Vajreshwari

t is very easy to forget visits to obscure places when you travel as a 6 yr old during the Christmas vacations. However, the memories etched on my mind of Vajreshwari, especially the hot springs never quite faded and kept on urging me for another trip to this beautiful place. If every winter morning made me long for the hot springs of Vajreshwari then every chaotic scene in the office made me long for the serenity of the temples and the peace and calm existing throughout the region with a violent volcanic past. The existence of 3 rivers Tejsa, Tansa and Surya in the vicinity adds to the tourism value of the place.

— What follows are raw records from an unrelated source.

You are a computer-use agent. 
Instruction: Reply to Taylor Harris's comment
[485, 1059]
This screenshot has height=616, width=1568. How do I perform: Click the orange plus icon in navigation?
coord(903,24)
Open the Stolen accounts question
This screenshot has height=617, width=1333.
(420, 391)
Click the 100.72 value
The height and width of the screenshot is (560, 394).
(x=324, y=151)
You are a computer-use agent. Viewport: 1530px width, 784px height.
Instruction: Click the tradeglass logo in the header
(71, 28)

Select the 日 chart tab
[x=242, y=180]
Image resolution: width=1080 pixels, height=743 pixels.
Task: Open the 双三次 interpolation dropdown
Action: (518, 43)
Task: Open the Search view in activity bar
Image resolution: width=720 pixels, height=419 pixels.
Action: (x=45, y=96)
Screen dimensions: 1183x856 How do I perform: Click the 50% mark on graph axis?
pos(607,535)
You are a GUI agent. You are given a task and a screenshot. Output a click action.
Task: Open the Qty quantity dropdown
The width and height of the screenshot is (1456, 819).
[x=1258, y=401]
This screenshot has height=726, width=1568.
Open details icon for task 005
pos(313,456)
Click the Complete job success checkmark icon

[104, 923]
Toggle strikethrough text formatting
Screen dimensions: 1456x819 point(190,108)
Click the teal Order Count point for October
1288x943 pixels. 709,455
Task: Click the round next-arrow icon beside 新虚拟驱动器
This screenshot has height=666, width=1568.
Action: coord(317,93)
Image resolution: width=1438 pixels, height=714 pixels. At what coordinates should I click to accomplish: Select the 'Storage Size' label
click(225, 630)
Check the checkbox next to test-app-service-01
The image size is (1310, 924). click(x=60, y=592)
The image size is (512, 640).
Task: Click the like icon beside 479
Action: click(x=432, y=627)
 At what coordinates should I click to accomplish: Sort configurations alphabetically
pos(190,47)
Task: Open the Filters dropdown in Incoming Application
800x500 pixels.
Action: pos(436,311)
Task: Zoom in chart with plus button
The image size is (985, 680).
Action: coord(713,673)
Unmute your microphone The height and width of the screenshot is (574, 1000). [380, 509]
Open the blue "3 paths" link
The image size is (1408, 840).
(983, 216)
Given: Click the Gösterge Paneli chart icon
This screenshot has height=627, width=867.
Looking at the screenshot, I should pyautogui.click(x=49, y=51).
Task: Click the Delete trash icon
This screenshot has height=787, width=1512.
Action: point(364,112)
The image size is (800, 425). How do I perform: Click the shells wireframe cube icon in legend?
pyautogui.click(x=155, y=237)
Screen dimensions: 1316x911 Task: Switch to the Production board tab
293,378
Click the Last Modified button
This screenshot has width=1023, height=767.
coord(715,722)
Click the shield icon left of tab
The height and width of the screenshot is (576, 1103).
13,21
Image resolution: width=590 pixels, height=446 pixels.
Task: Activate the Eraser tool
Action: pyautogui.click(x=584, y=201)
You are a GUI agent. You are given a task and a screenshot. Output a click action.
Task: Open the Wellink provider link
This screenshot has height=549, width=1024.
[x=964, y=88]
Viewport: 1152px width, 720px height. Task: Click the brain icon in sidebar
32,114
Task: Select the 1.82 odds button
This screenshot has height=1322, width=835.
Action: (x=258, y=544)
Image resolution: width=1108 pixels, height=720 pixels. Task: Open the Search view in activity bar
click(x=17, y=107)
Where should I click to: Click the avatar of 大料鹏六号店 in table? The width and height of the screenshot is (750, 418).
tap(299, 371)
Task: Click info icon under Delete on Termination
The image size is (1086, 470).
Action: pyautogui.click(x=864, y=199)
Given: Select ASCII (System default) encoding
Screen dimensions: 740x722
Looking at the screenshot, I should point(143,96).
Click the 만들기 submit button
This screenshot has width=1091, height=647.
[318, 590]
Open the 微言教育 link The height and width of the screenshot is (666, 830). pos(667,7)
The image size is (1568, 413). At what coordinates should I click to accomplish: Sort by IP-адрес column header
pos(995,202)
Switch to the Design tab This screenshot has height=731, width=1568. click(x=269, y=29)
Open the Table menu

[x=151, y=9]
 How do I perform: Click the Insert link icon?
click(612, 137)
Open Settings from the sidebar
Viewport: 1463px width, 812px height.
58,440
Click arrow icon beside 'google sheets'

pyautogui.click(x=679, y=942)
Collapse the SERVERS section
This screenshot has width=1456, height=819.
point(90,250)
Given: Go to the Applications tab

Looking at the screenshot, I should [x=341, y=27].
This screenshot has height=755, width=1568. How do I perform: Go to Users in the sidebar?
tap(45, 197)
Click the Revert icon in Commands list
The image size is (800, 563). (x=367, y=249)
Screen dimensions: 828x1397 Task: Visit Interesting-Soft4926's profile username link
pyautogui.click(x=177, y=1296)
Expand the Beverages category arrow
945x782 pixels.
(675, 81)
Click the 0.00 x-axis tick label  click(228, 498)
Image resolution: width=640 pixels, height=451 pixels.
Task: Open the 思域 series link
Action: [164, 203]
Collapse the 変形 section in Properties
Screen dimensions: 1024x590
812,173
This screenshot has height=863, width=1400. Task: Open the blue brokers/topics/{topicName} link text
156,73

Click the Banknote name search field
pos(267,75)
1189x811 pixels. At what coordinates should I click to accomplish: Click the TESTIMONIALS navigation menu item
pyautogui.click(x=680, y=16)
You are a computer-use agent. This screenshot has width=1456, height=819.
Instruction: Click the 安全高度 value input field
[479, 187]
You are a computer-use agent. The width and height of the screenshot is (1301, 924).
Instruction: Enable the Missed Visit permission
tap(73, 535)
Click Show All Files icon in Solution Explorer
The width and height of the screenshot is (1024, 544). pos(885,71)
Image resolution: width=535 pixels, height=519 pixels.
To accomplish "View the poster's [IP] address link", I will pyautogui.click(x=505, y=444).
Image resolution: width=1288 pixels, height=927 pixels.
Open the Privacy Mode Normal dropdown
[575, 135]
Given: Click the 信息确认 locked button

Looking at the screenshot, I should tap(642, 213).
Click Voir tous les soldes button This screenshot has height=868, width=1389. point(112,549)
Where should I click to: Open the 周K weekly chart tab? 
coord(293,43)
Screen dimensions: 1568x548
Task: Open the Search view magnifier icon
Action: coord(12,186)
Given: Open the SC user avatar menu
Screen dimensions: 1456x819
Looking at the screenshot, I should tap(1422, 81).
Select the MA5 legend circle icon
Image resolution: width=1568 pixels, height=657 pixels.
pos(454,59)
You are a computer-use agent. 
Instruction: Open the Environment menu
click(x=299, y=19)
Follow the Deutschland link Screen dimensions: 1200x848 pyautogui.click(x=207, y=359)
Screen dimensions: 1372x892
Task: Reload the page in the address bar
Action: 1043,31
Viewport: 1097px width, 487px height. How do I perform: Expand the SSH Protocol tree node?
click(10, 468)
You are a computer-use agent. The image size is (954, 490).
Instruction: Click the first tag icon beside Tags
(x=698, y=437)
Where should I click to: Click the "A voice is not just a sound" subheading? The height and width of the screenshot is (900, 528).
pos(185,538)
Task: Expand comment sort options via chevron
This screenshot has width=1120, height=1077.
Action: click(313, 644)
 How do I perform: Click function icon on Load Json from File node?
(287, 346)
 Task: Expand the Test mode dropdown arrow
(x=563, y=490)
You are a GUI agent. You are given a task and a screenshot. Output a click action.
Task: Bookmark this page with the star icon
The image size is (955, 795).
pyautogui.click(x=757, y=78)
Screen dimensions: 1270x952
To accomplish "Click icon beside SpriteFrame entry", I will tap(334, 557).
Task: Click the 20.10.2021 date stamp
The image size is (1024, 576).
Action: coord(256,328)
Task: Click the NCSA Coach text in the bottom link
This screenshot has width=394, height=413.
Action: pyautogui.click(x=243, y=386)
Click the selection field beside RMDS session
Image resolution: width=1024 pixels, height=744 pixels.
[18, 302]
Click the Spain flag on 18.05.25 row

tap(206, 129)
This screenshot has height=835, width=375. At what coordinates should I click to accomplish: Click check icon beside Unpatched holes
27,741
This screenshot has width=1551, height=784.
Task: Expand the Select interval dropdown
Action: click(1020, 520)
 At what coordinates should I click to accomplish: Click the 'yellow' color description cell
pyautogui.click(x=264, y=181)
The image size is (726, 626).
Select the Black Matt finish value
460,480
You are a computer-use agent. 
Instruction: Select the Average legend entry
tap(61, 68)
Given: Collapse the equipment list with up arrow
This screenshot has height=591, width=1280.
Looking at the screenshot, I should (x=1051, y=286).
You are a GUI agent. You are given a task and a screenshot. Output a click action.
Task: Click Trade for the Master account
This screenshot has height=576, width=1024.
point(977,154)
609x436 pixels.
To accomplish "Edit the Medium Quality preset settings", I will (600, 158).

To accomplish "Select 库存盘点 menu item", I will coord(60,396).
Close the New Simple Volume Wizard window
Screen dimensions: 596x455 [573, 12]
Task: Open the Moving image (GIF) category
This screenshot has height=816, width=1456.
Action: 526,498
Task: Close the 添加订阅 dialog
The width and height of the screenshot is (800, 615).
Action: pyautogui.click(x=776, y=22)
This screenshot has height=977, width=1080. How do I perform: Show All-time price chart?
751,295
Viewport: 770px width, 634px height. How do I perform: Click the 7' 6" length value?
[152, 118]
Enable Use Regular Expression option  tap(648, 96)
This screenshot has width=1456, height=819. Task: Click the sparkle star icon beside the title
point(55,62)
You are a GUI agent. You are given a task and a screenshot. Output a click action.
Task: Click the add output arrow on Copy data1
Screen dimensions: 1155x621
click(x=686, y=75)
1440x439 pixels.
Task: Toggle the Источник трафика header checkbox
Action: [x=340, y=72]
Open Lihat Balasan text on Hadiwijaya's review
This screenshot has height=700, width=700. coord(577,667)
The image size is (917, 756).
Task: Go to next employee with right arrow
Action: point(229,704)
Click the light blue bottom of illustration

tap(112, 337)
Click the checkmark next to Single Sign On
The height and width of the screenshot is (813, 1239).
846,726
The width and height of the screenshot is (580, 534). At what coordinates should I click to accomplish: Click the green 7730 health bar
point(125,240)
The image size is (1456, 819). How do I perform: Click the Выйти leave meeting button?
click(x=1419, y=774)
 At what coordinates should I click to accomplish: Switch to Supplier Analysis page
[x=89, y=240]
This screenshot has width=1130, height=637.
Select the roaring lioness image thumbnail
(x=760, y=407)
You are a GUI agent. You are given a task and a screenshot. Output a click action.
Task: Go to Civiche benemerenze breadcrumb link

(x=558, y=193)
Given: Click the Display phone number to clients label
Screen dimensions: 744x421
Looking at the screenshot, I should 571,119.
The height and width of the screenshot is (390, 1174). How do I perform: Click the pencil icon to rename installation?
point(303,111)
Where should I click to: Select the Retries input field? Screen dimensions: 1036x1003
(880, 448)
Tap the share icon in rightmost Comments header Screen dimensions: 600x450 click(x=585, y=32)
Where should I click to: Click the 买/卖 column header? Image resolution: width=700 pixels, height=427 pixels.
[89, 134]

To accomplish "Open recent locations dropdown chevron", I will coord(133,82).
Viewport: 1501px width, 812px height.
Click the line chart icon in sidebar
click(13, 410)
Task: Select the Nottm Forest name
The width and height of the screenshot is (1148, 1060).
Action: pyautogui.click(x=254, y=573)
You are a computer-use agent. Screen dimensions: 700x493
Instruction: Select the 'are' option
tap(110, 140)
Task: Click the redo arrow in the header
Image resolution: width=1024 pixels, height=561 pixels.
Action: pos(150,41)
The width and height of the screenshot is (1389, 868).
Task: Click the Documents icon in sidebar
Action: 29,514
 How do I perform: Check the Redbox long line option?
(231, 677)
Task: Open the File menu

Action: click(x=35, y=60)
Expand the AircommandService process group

Vajreshwari finds a proud mention even in the ancient "Puran" (Hindu holy books) for being consecrated by the presence of Rama as well as Parshuram. Vadvali as it was known earlier, the place was renamed after reincarnation of Vajrayogini. There is also another story of the place being named after Vajreshwari when she swallowed the vajra (thunderbolt / power bolt) of Lord Indra when he hurled the same at the wise sage Muni Vashishtha..
Vajreshwari is mostly inhabited by the local Marathi community. Easygoing and docile the locals are always eager to help and even find time to accompany you to the places you are looking for. Typical Maharashtrian food as well as South Indian Fare is available at the local hotels. The specialty of the place, a frosty glass of Sugarcane juice is also recommended for the sheer energy that it seems to provide while entering the gut.
Vajreshwari is a small town situated at a distance of about 30k.m. from the Bassein (Vasai) Road Rly. Station on the W.Rly. There is an old temple of goddess Vajreshwari. The idol of the goddess is very impressive and is being worshipped for last few centuries. Worshippers believe that the goddess fulfills the wishes of devotees
Short distance away from this temple are the natural hot water springs. The springs, in all about 21, have a healing power in their hot water. It is said to have been due to the presence of Sulphur in the water. People believe that rheumatic disorders and skin diseases are cured by the water.
Ganeshpuri, a small township, where the famous Siddhapeeth Ashram, established by Swami Muktanand is quite near from these hot springs. The temple of Swami Nityanand, a great saint and sage who once had made this precinct as his abode, stands nearby the Ashram.